"my name is morningstar -- and I am a wicked stepmother".
Trust me when I say being a stepmother is a very difficult job - more difficult I think than being a mother to your own children. You walk a fine line - not wanting to upset the apple cart....... worrying about how the father will accept your ideas -- worrying about how the mother will perceive your involvement. It has been a difficult 3 years -- and a great 3 years as well. We've had more than a few struggles -- and a whole lot of successes!

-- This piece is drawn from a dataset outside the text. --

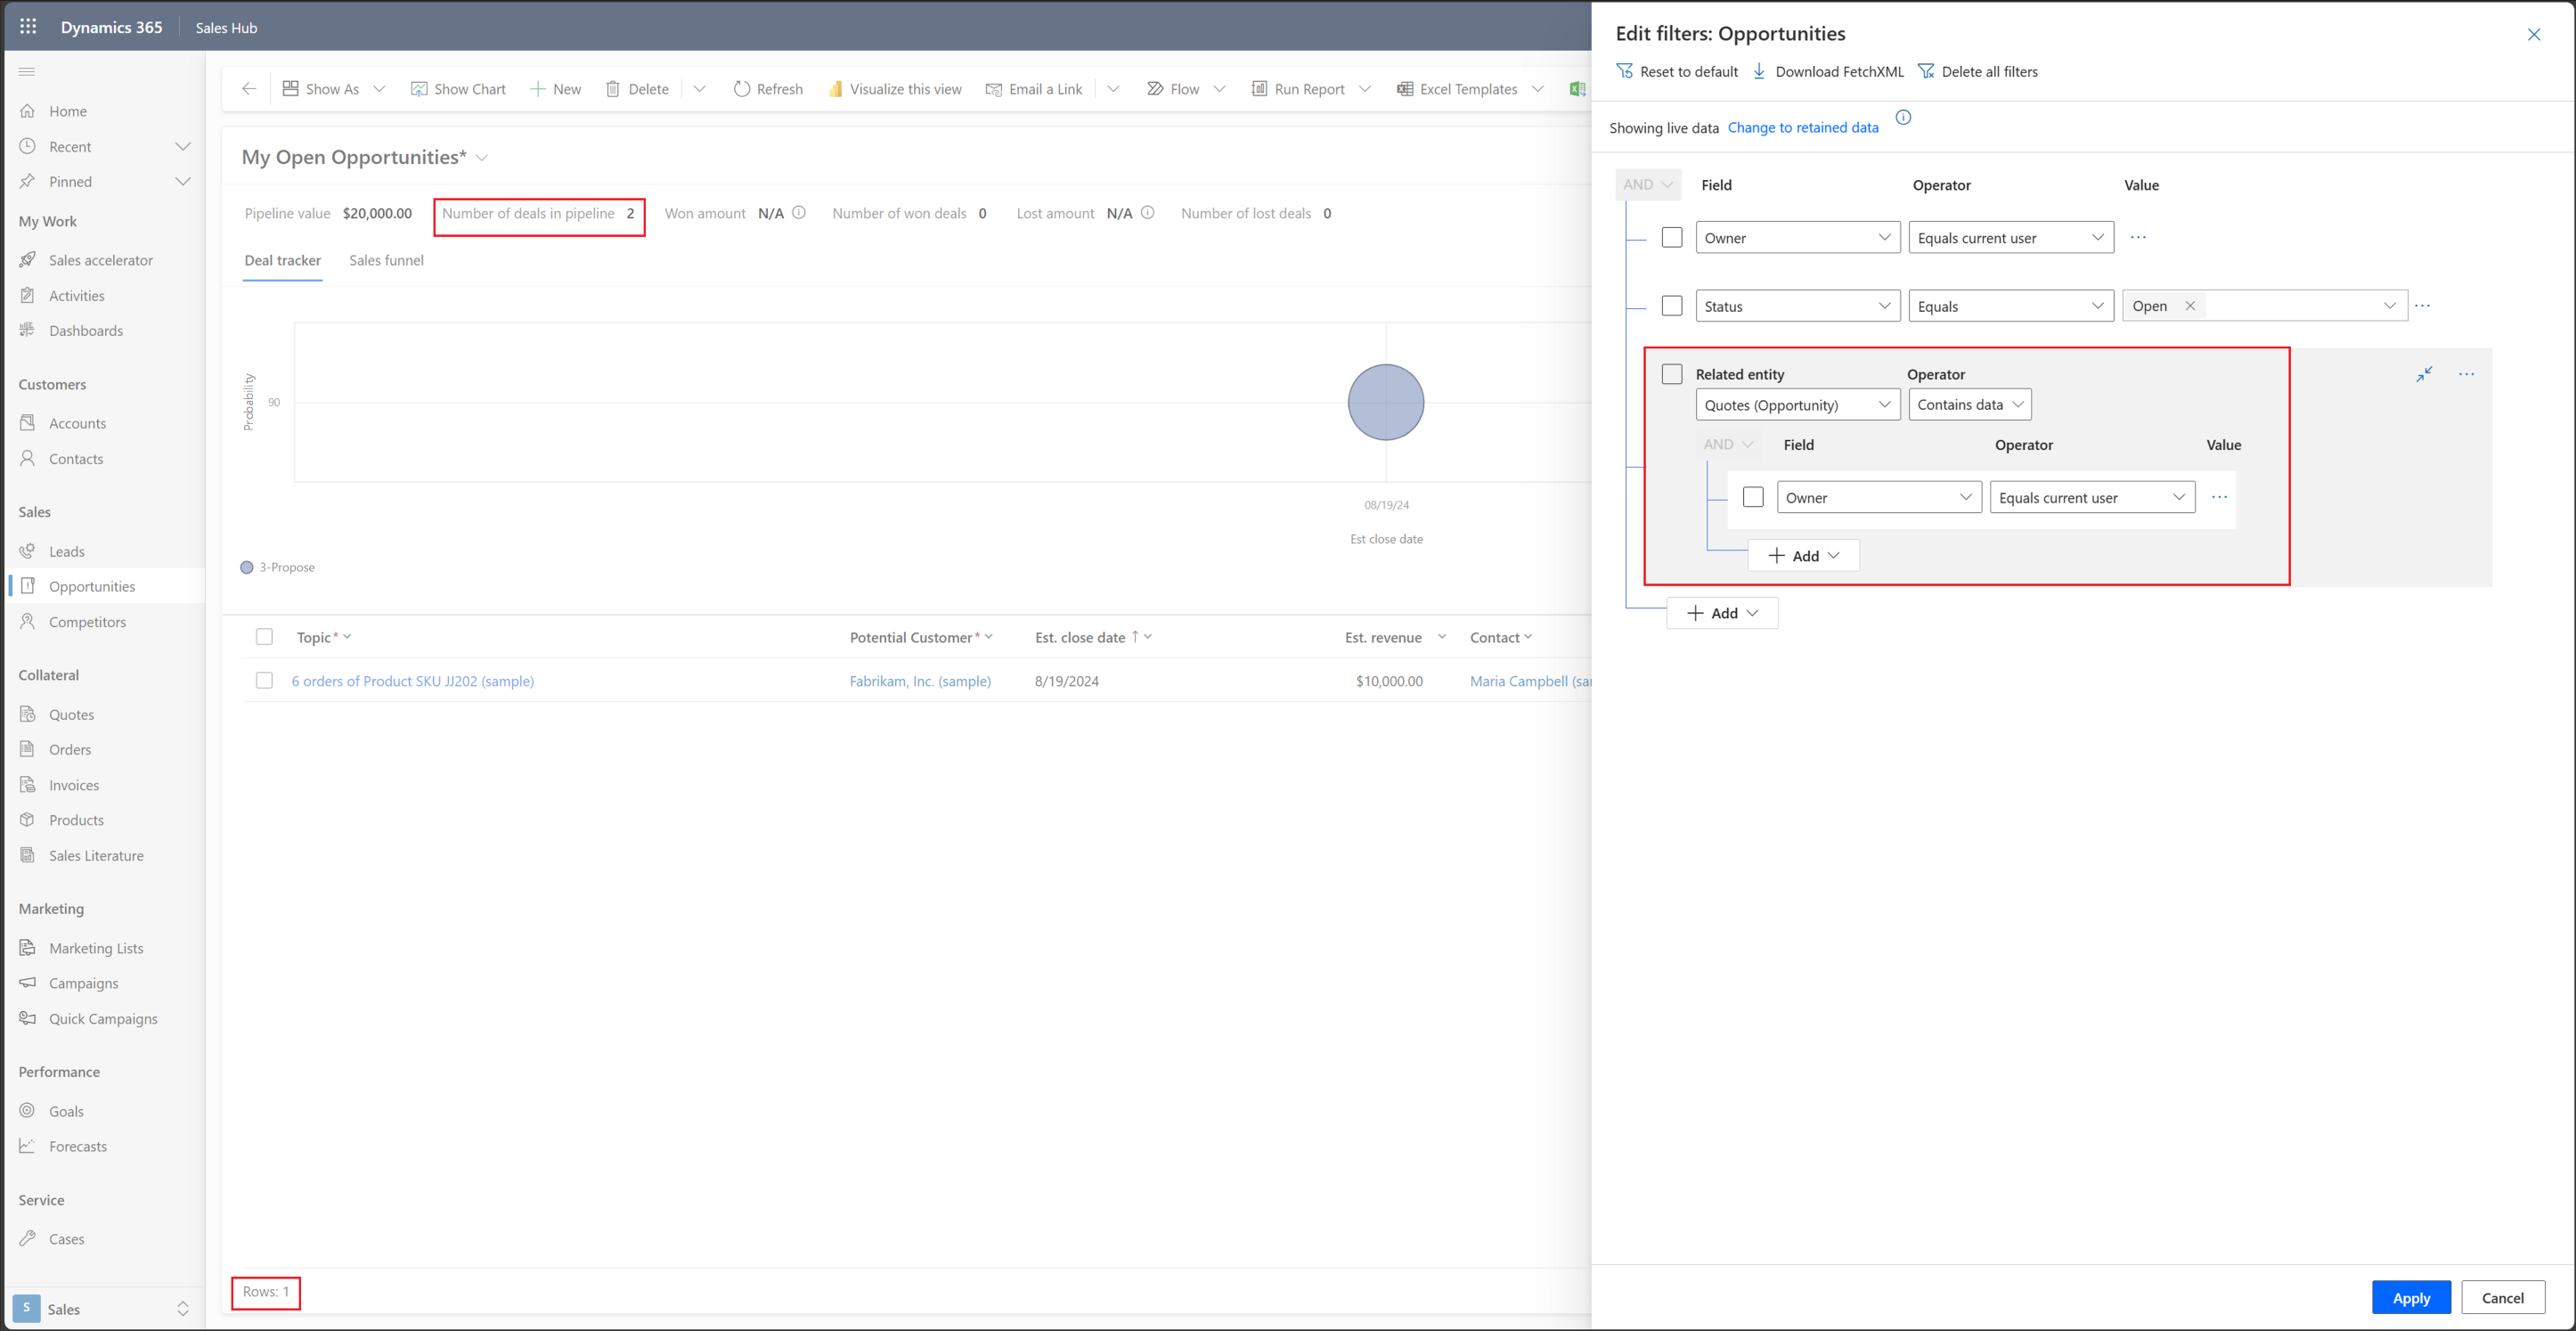
Task: Click the 6 orders of Product SKU opportunity row
Action: point(414,679)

I know many of you who commented on my post Chatty Cathy thought I might be missing something.. or was being too hard ... or my expectations were too high. I'm used to those assumptions....... shrug..... heard the same things for 25+ years of teaching...... and from 20+ years of raising my own girls. BUT I also know that the results of my work produced independently strong /motivated /capable human beings. That's what really matters.
Soooooooooo getting back to this latest challenge with the lil one.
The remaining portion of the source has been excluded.